The workshop prompt: Describe your creative process in terms of the construction of a building / structure.
I’m not what you’d call an architect. I don’t use the protractor, level, or tape measure. I eyeball it. I drag one piece of wood up against another, squint a bit, call it good or not. I rely on my gut and love a piece of warped wood for the floor if it warms the space. I have one organic impression or another—a blooming bee balm flower, a head of garlic, a bird’s nest, a summer storm, but I never draw a blue print. I just tilt my head and build from the inside out.
When the building is complete, I survey it—I tidy here, I push back a thing there, I switch this part for that part. The finished product—somewhat a misnomer, truth be told, because I’m always rearranging the furniture or art objects—is not without reflection and evaluation, but the specifics aren’t often drawn and measured before I begin; I don’t pile bricks and lumber neatly or even always ensure that I have roughly enough material to finish a project.

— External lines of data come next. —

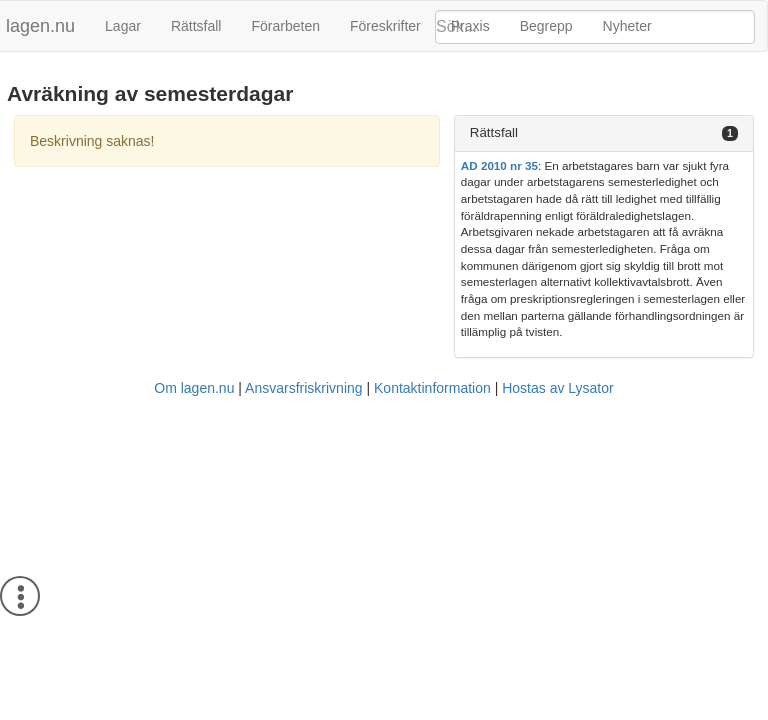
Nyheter (627, 26)
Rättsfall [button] (494, 132)
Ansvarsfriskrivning (303, 388)
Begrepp (546, 26)
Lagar (123, 26)
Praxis (470, 26)
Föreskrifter (385, 26)
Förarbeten (285, 26)
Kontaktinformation (432, 388)
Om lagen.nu (194, 388)
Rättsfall (196, 26)
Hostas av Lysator (558, 388)
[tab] (604, 133)
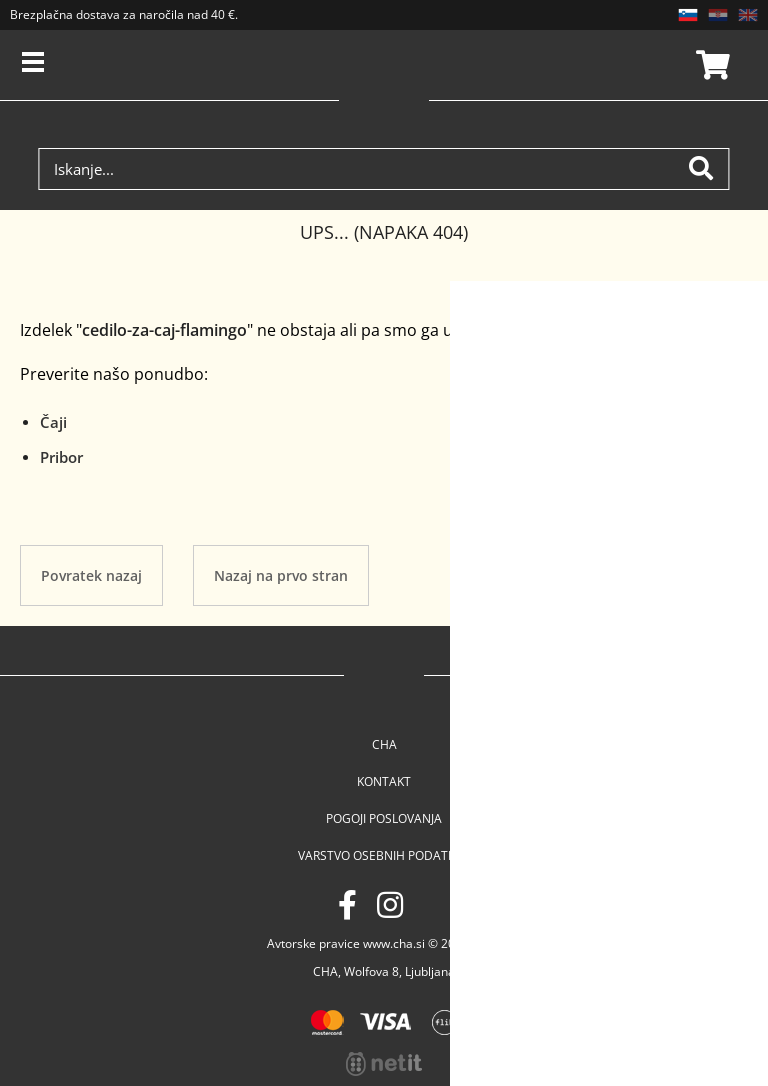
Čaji (53, 422)
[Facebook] (347, 904)
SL (688, 15)
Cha (384, 744)
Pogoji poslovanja (384, 818)
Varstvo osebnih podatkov (384, 855)
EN (748, 15)
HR (718, 15)
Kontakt (384, 781)
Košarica (710, 65)
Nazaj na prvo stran (281, 575)
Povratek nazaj (91, 575)
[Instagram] (390, 904)
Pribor (61, 457)
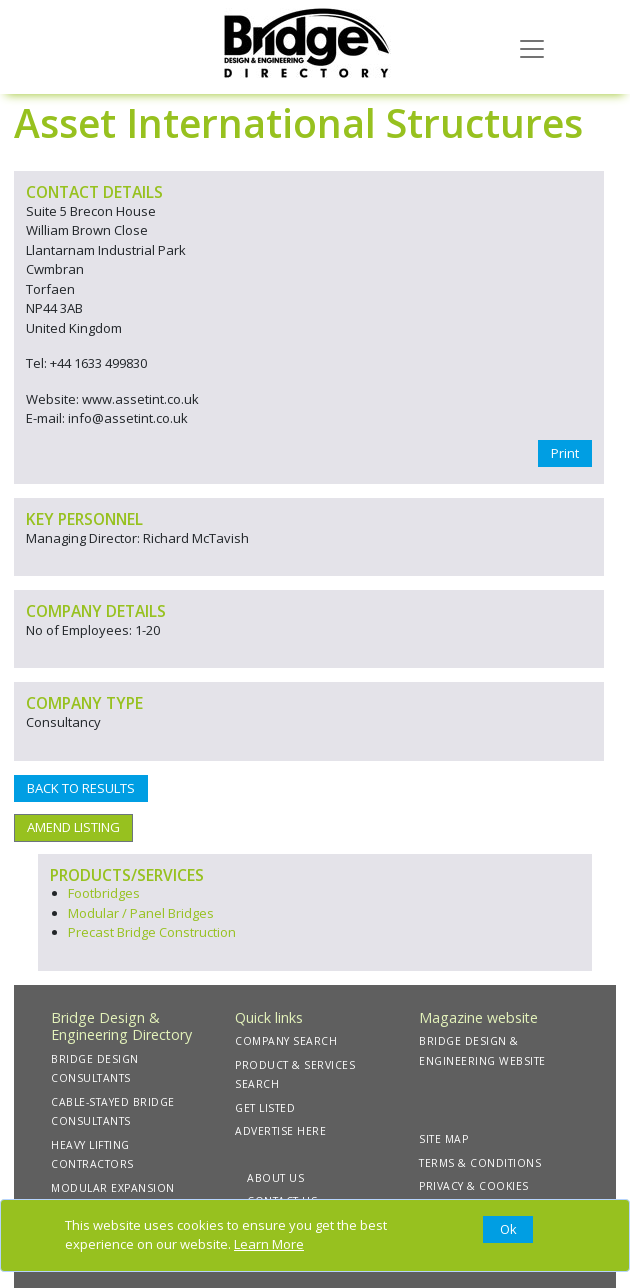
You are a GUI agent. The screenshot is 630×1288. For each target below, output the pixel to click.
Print (565, 453)
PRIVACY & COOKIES (474, 1186)
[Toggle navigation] (532, 47)
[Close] (508, 1230)
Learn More (269, 1244)
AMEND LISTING (73, 827)
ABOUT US (275, 1178)
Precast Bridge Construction (152, 932)
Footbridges (104, 893)
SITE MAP (443, 1139)
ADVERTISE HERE (280, 1131)
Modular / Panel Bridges (141, 913)
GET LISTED (265, 1108)
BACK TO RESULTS (81, 788)
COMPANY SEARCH (286, 1041)
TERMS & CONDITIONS (480, 1163)
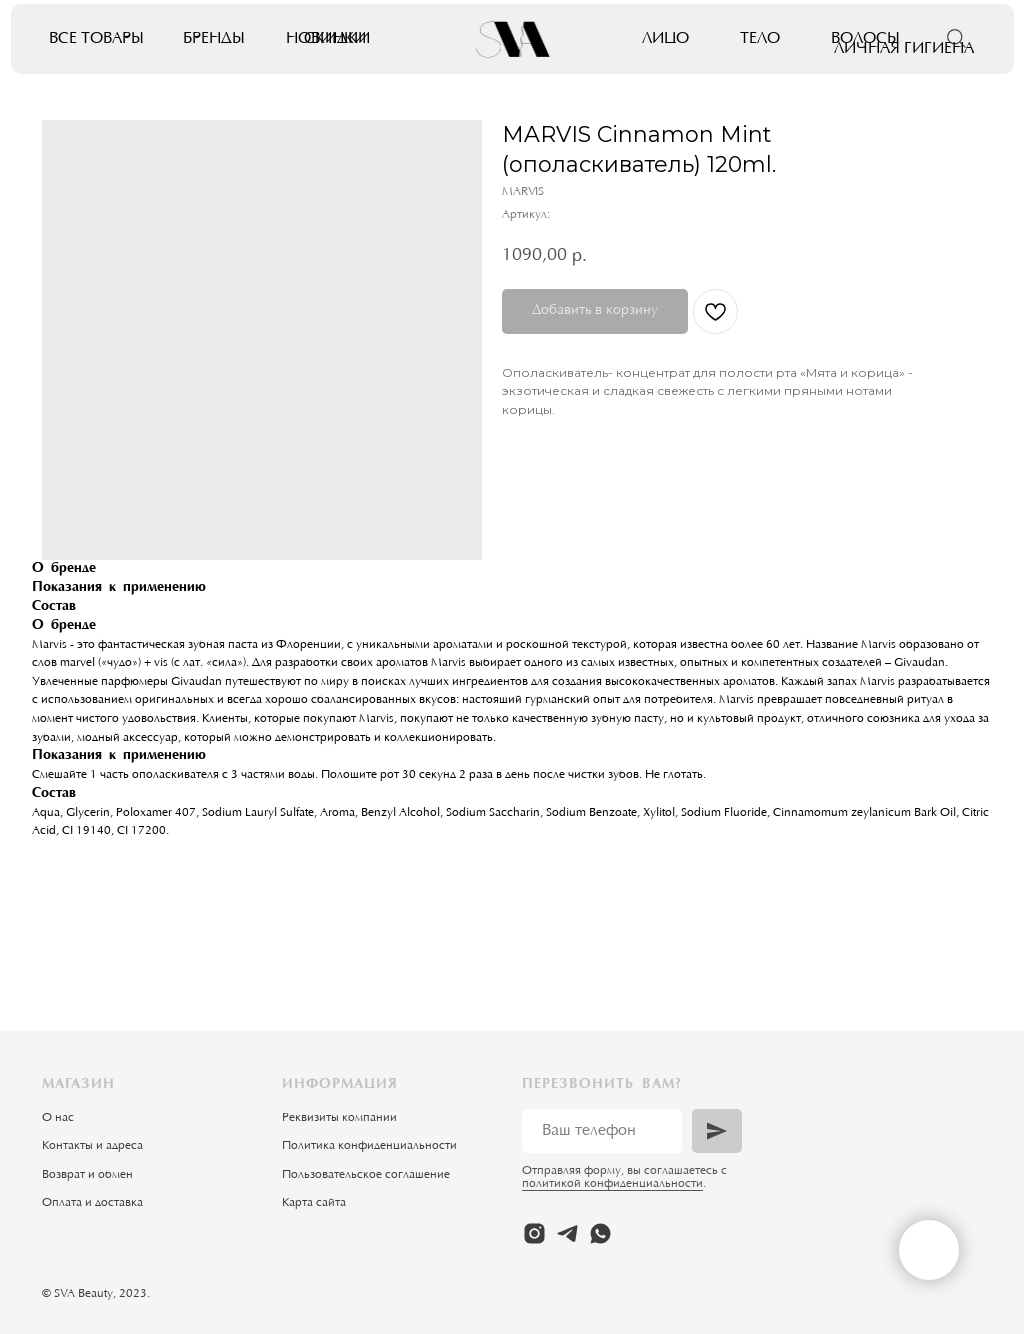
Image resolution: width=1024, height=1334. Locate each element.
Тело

There are certainly drawbacks to not having a plan—the door doesn’t shut quite right, the hallway is always a little drafty; sometimes I live without a roof in spots. But I have found that the intuitive unwinding of the structures that I create from a pile of raw material I’ve collected over years often results in something rather elegant, something coherent beyond my own expectations. This window echoes an interior passage way; the house itself spirals around its staircase and on up towards the sky. Sometimes it’s startling: I find familiar jewels crammed into the gaps inherent to a process that rejects measurements. It is a strange way to build a home, but I love discovering those unintentional stripes of mottled light.